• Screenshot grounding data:

::::::

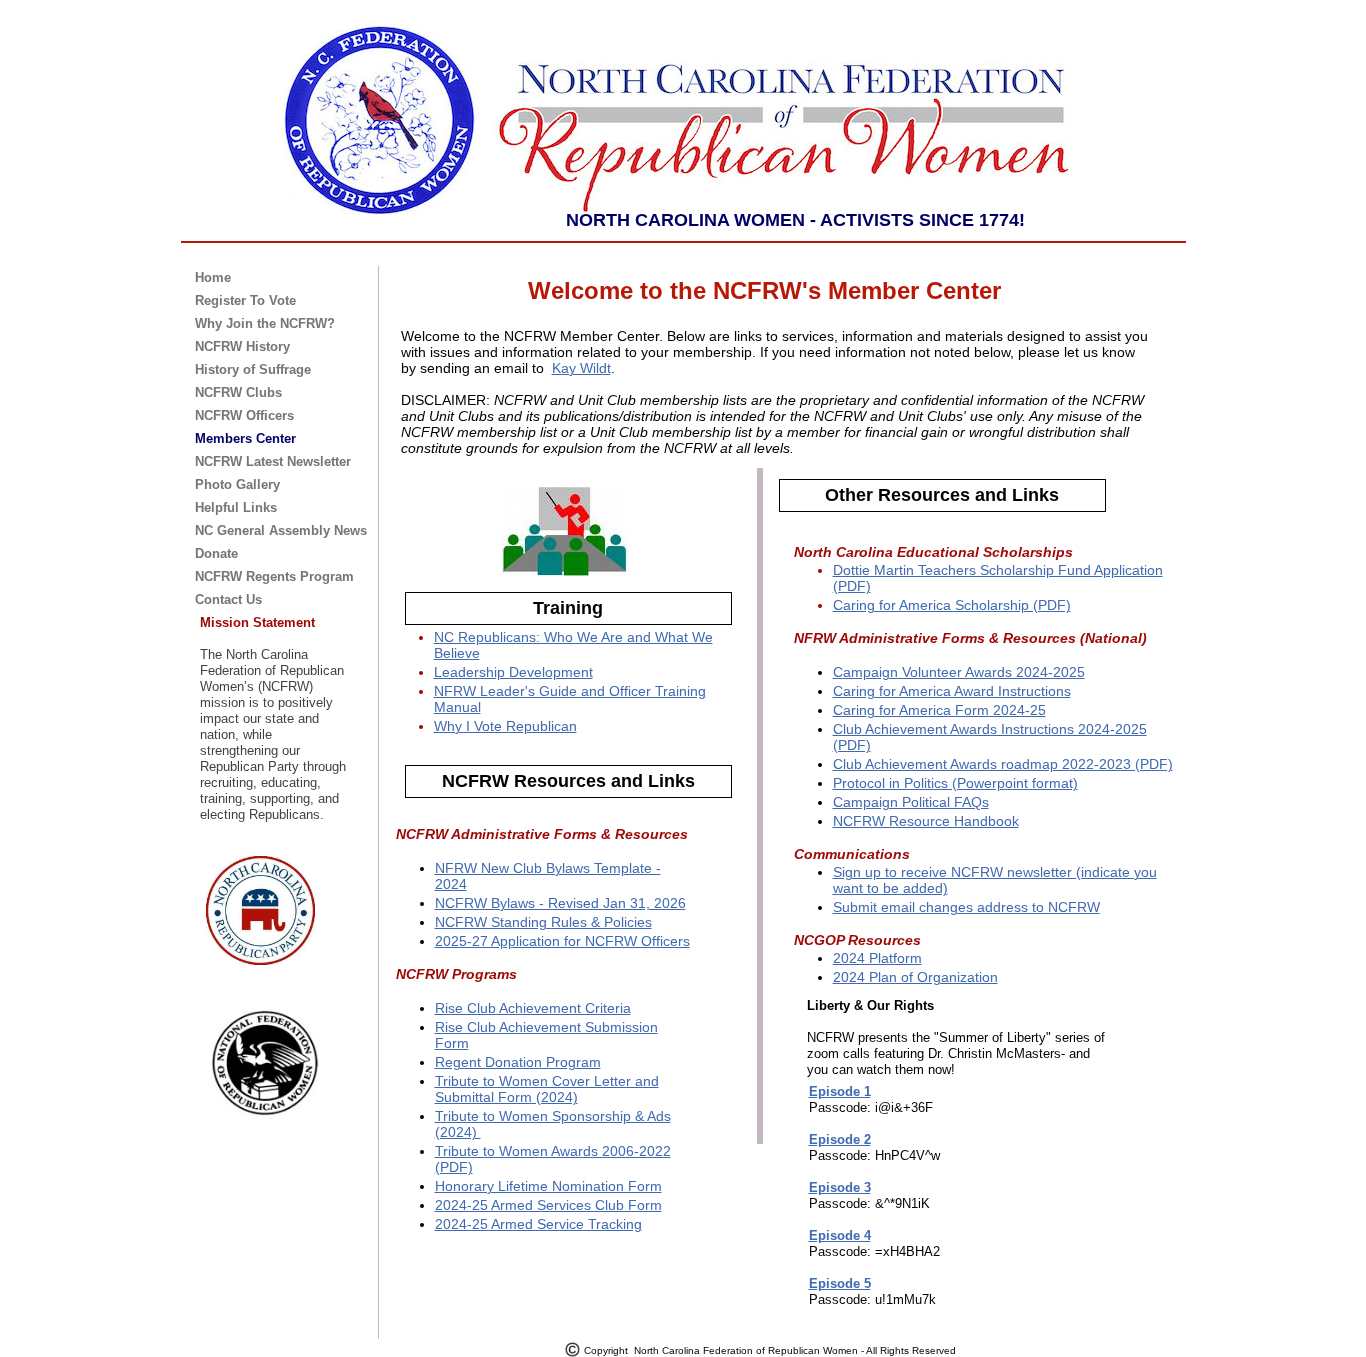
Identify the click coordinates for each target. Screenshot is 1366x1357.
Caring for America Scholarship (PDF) (952, 605)
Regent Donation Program (518, 1062)
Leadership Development (513, 672)
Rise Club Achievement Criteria (533, 1008)
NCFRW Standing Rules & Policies (543, 922)
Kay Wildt (581, 368)
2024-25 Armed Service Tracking (538, 1224)
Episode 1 (840, 1091)
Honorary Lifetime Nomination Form (548, 1186)
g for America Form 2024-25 (956, 710)
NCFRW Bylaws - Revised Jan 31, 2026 (560, 903)
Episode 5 (840, 1283)
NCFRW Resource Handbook (926, 821)
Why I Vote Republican (505, 726)
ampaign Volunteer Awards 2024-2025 (964, 672)
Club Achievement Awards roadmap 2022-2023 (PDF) (1003, 764)
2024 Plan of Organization (915, 977)
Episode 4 (840, 1235)
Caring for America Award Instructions (952, 691)
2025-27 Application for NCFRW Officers (562, 941)
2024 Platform (877, 958)
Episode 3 (840, 1187)
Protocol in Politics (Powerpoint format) (955, 783)
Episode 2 (840, 1139)
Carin (850, 710)
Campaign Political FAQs (911, 802)
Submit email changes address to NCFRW (966, 907)
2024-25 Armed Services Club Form (548, 1205)
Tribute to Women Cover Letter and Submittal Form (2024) (547, 1089)
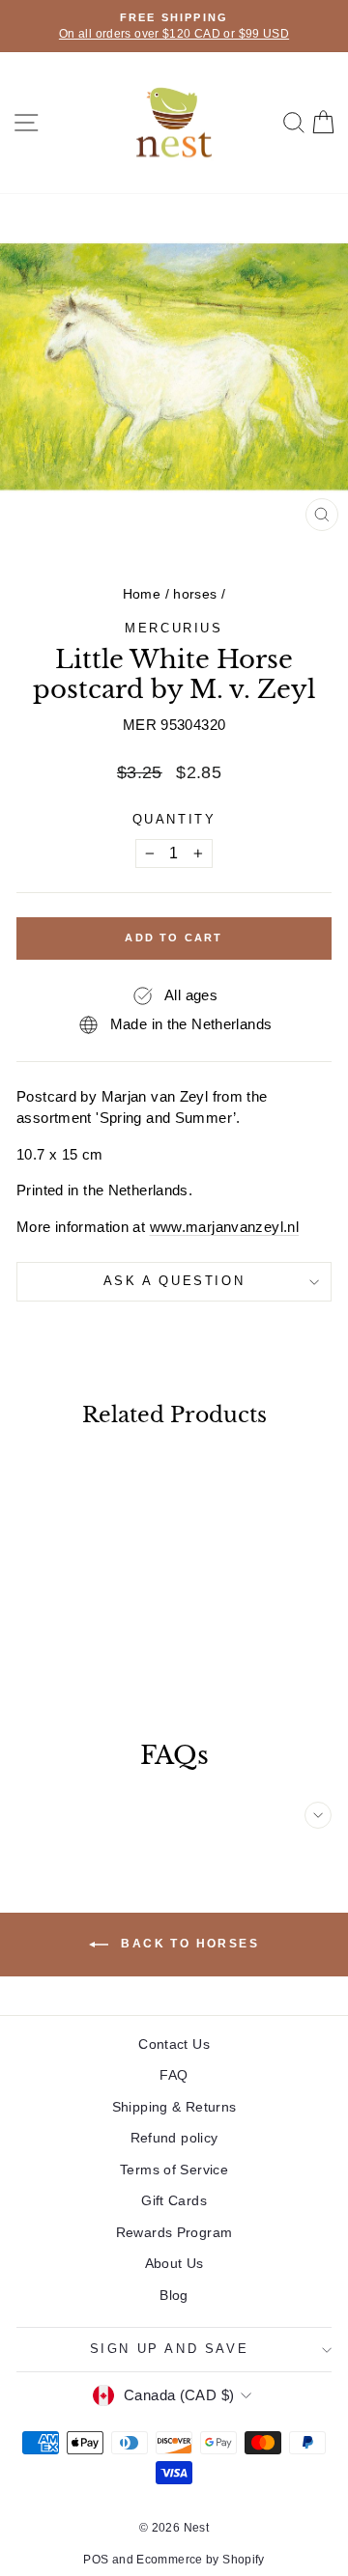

::::::

• What is needed:
Omit the pictures and please write out exactly the lines between the one containing "2024 Plan of Organization (915, 977)" and the last line of the entries, both included.

• Answer below:
2024 Plan of Organization (915, 977)
Episode 4 (840, 1235)
Caring for America Award Instructions (952, 691)
2025-27 Application for NCFRW Officers (562, 941)
2024 Platform (877, 958)
Episode 3 (840, 1187)
Protocol in Politics (Powerpoint format) (955, 783)
Episode 2 (840, 1139)
Carin (850, 710)
Campaign Political FAQs (911, 802)
Submit email changes address to NCFRW (966, 907)
2024-25 Armed Services Club Form (548, 1205)
Tribute to Women Cover Letter and Submittal Form (2024) (547, 1089)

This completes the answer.